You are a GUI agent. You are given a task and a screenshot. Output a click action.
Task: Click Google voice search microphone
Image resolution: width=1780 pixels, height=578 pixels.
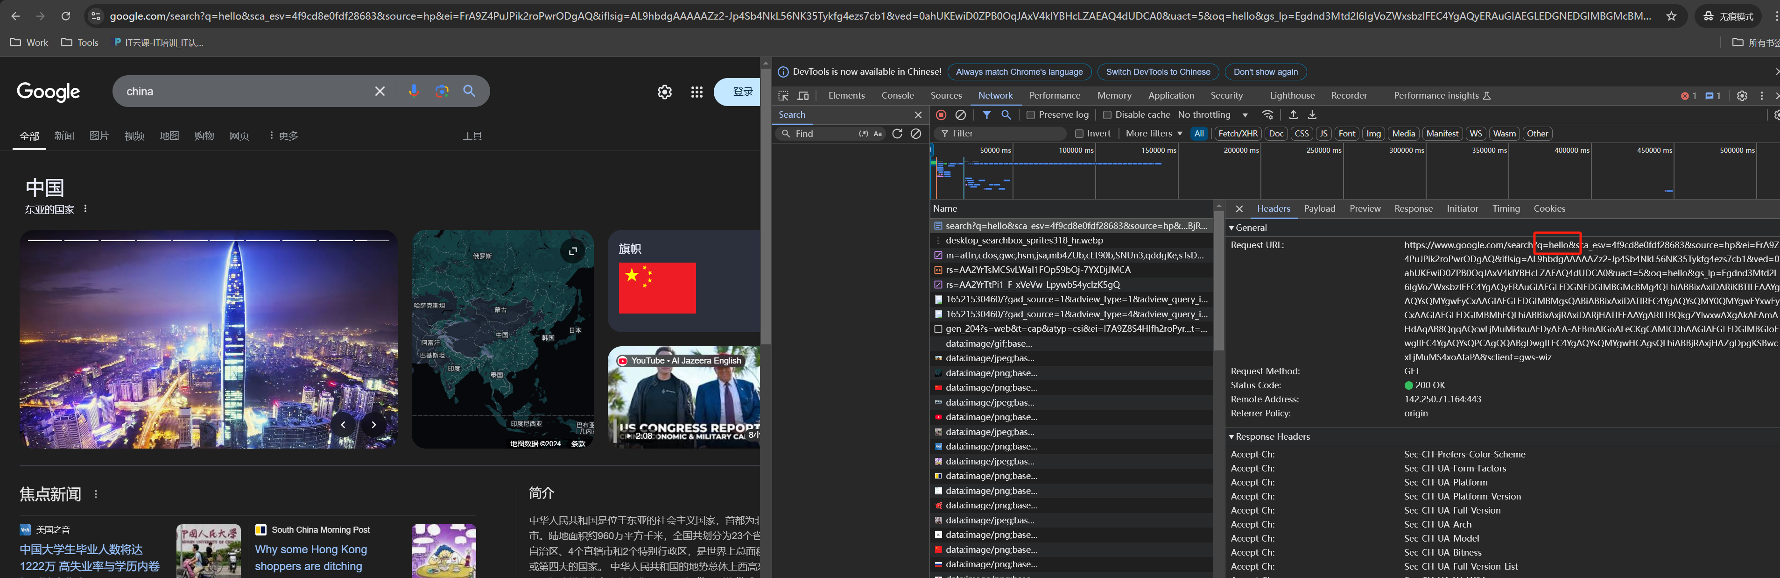tap(413, 91)
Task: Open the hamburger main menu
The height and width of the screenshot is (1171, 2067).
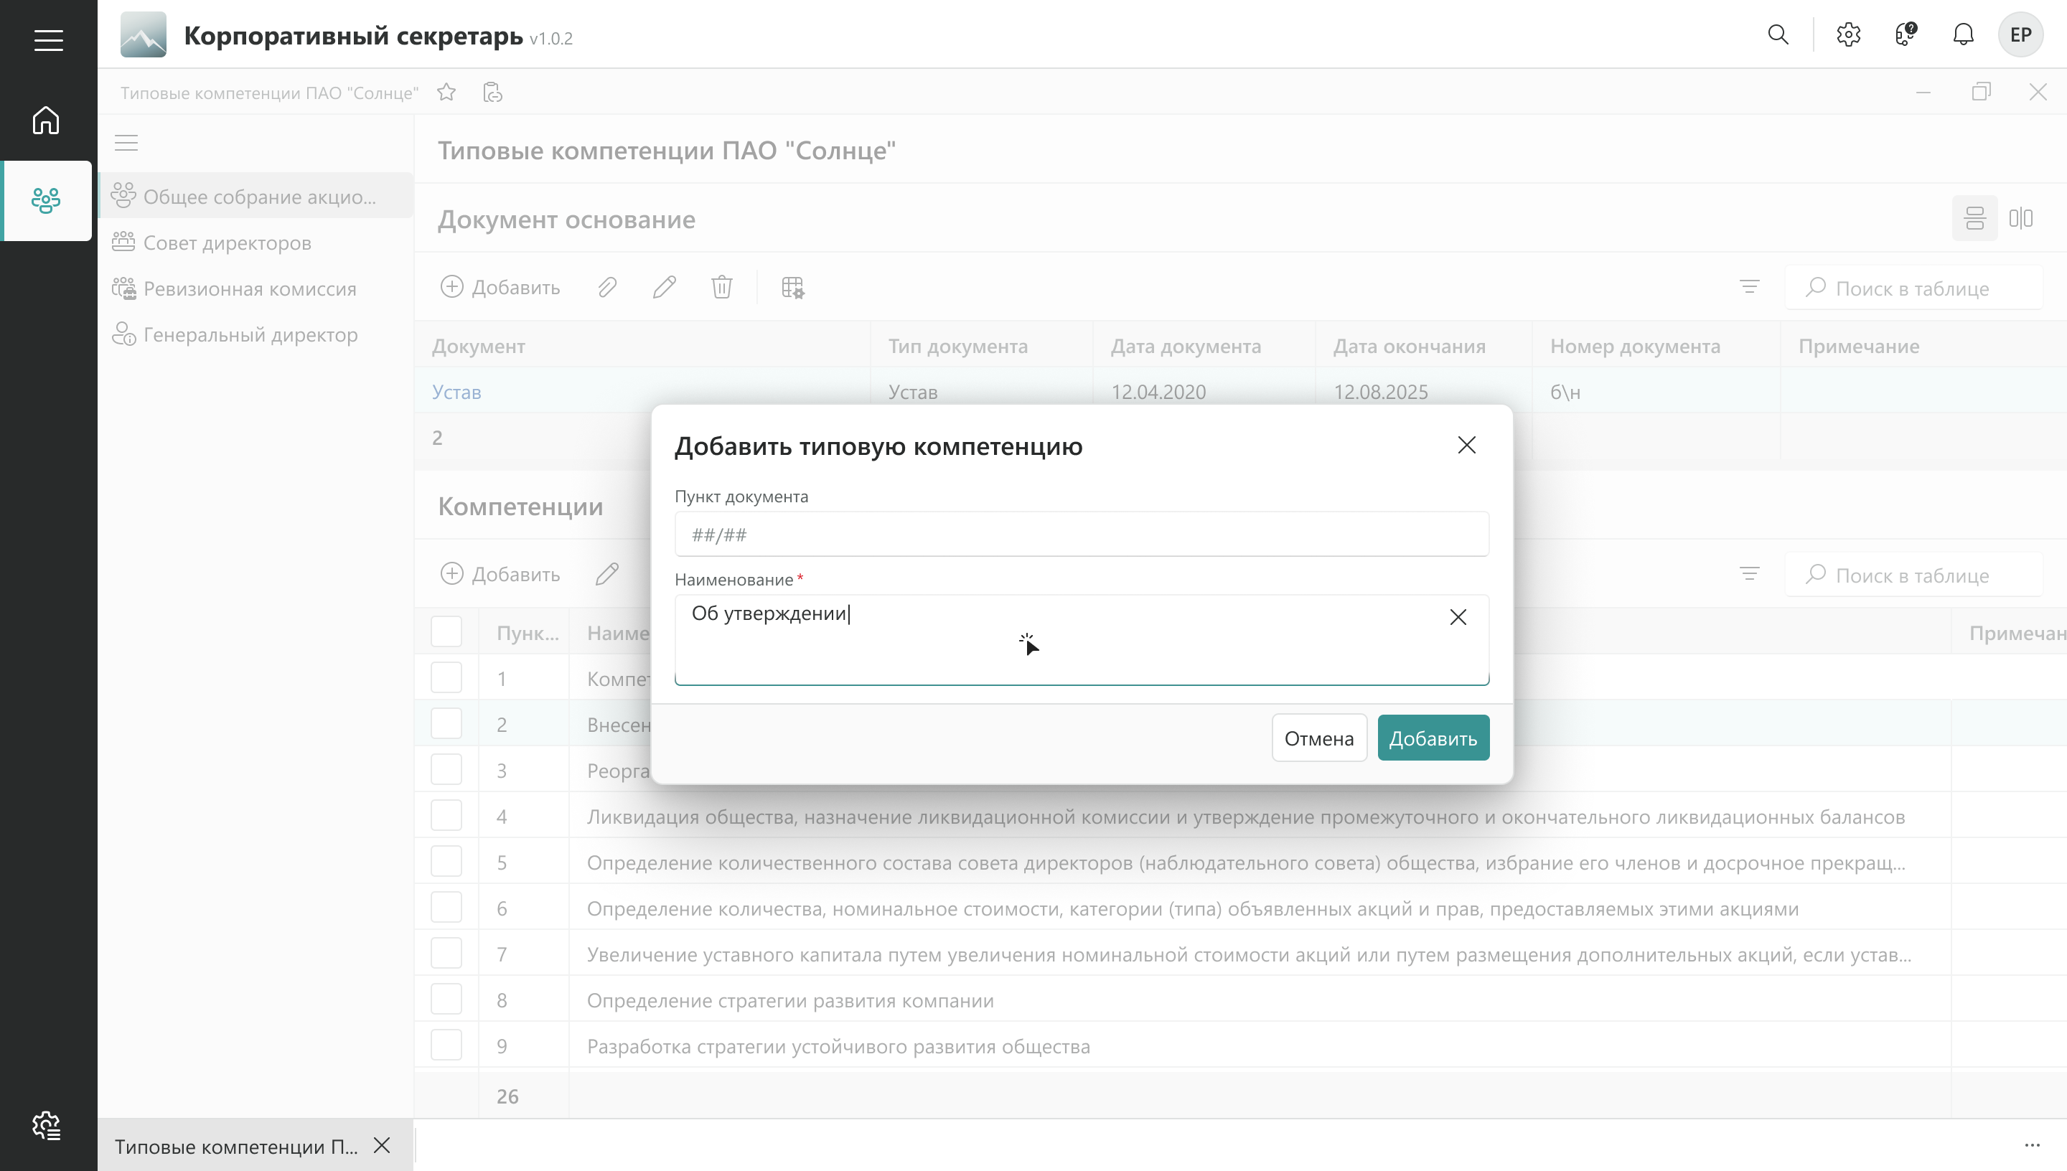Action: (48, 39)
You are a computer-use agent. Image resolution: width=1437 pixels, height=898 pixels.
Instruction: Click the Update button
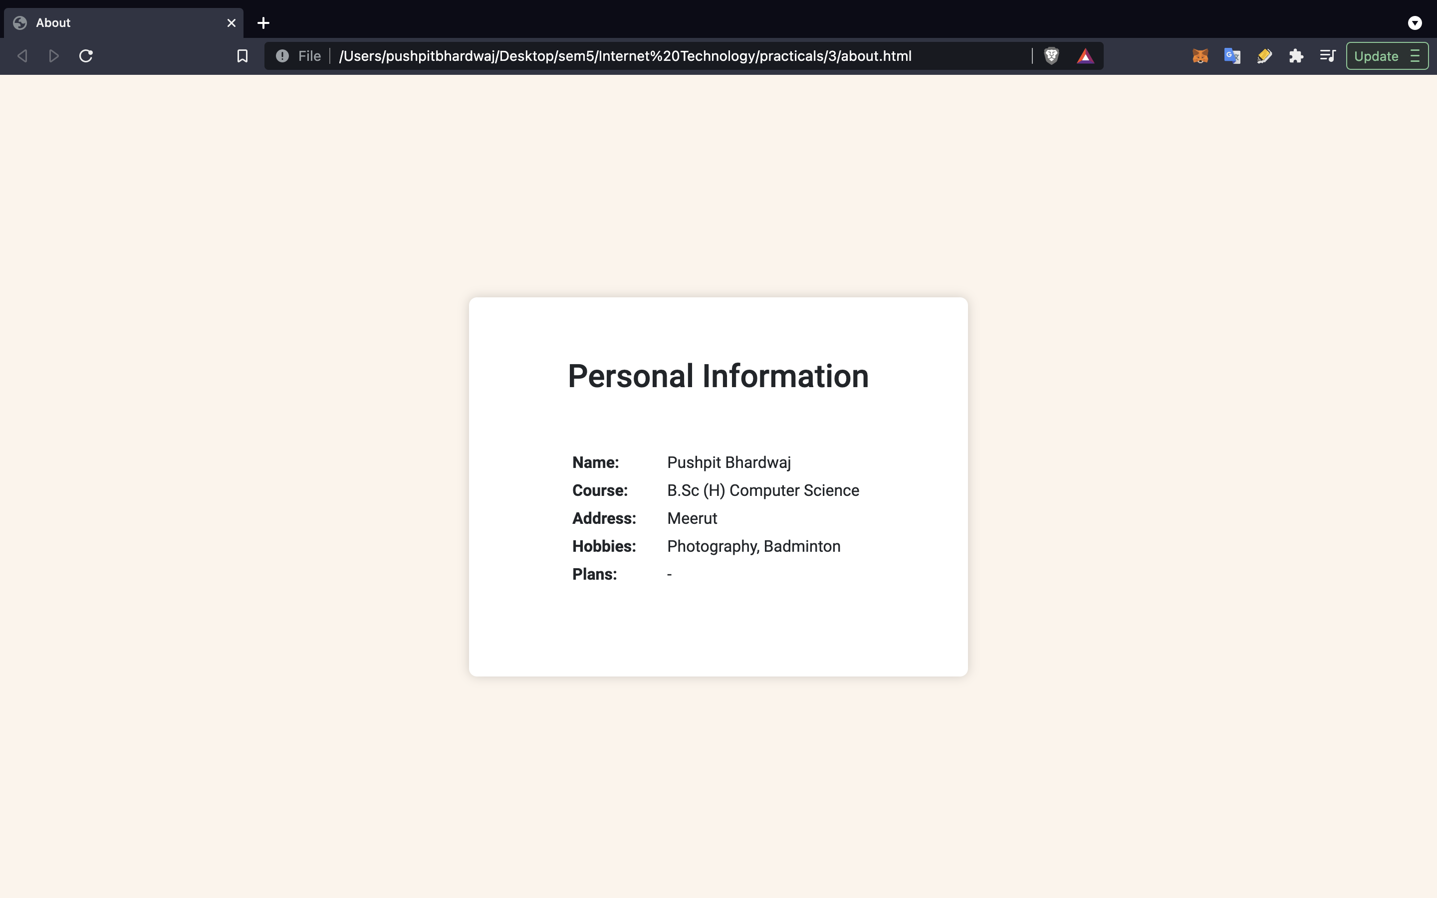click(1376, 56)
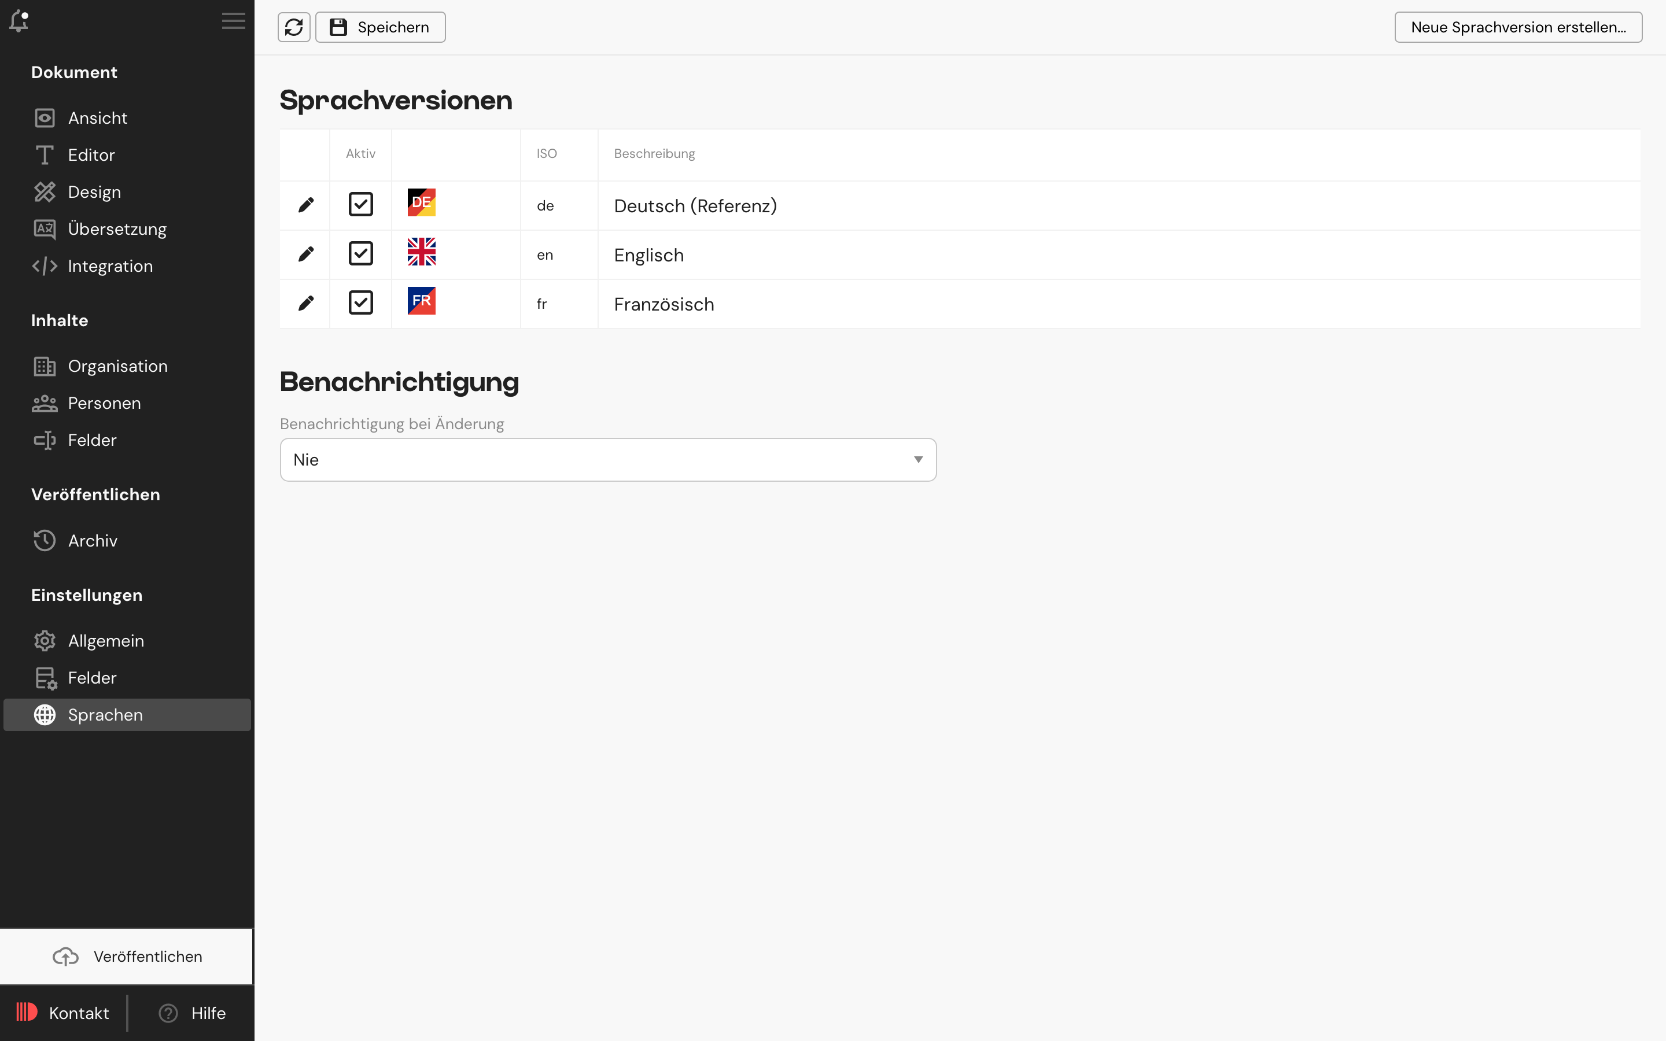
Task: Click Neue Sprachversion erstellen
Action: pyautogui.click(x=1518, y=27)
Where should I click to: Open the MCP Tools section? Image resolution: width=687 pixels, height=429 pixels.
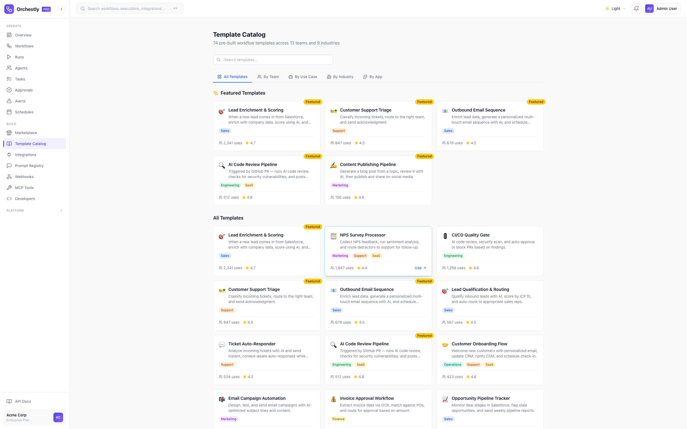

===

Work out the number of lines in the entries above that hold the word "agent", giving the number without comment.

2